I was in Edinburgh visiting one of my many cousins a quare few years ago, when I saw an episode of MacIntyre Investigates and realised that said same Donal MacIntyre had been in my class at school. Mad! I was a little in awe, reading his Wikipedia page. Who’d have thunk it. I never would have figured him for the type to get beaten up in bars and have to go on the lam when the thugs and gurriers he was investigating came looking for their ounce of flesh.

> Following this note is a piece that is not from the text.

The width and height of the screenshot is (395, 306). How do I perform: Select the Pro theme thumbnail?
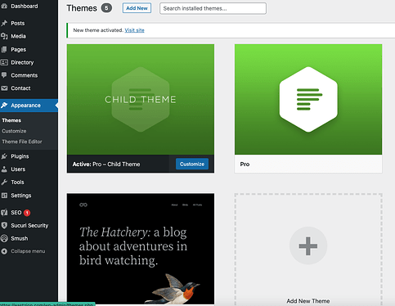[308, 100]
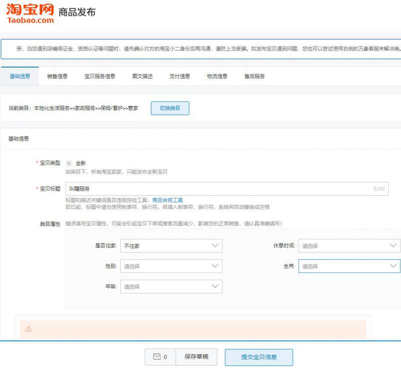Viewport: 401px width, 371px height.
Task: Open the 宝贝服务信息 tab
Action: click(x=100, y=76)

I was suitably impressed by Mick O’Toole’s photography and his ad campaigns. One of his most impressive photos is that of a man washing his face in the sea. Stunning. And staying with the sea, his short film on wave energy for Maynooth University has some jawdropping imagery. There’s a lotta talent lurking there, and I don’t ever remember him with a camera.

More recently though, another classmate came to light. Katrina Costello (although I could have sworn she went by Caitriona … she probably changed it to make it easier for the international brigade) is now a cinematographer/director whose documentary The Silver Branch was up for an award at the IFTA this year. And while I wouldn’t have the bladder control needed to live Donal’s life, reading about what Caitriona has been up to had me green with envy.

I contracted on mostly six months on, six months off periods — working in some of the major stock exchanges and banking capitals of the world,” she explains. “That allowed me the opportunity to do what I love; to go alone photographing and living in the far-off reaches of the world — from the mountains of Asia to the basin of the Amazon.

My ability with a camera wouldn’t even touch the shadow of the foot of a tripod in comparison to Mike or Caitriona, I have zero interest in being in or on TV like Murray. But a six-month on/six-month off schedule? And the wherewithal to travel? That I could do.

When I got over the envy and watched the trailer for her documentary, I was gobsmacked. It’s beautiful. Simply beautiful. I’ve been quoting it since. And it’s featured in the Fléadh in Galway later this year (Friday, 14th July) but I’ll be wedding it up that night somewhere in Portugal. I need to figure out another way to see the full thing.

The Silver Branch is a philosophical vision-poem on the life of farmer/poet Patrick McCormack, descendant of the generations of farmers who have lived off the wild landscape of the Burren in County Clare. Patrick and his rural community are drawn into a divisive battle with the Government, leading him and a small group of friends to the Supreme Court to decide on the fate of this iconic wilderness. Through Patrick’s eyes, and in his words, this beautifully shot film immerses us in the exquisite texture of the natural world, bringing us a rare glimpse of a disappearing way of life with all its richness and roguery, and leading to a deep connection with the Earth and our ancestral wild spirit. And though it is centred around [sic] one man’s life and a bitter-sweet end-of-era evocation, it explores much deeper themes: the relationship between man and landscape, between tradition and spirit, between body and soul. The Silver Branch is a story of hope – hope that we as individuals can make a difference to our universe.

My favourite line from the trailer is that everyone needs time and space and have a favourite place to come and see and visit and listen and be at peace. I have that. I’m lucky.

I’m sure many of the 70 or so who were in the Class of 1983 have done wild and wonderful things with their lives. That their fame has escaped me has probably lots to do with my paltry presence and engagement with social media, and little to do with the ineffectiveness of the village grapevine. I’m simply not in the know. It is nice, though, to see what 35 years can do to a life, and to take a tangential pride in the success of those you once sat beside in school. Note to self: Search for that autograph book. Some of those signatures could be worth money 🙂

 

1 reply
  1. Salvina Bugeja
    Salvina Bugeja says:

    I loved the trailer on the Silver Branch, i will sure look for the film. It’s beautiful but terribly sad, it’s what is going on around us, every day, in on my small island. Worse thing is …. there is no going back to what we are doing, i think they call it ‘progress’.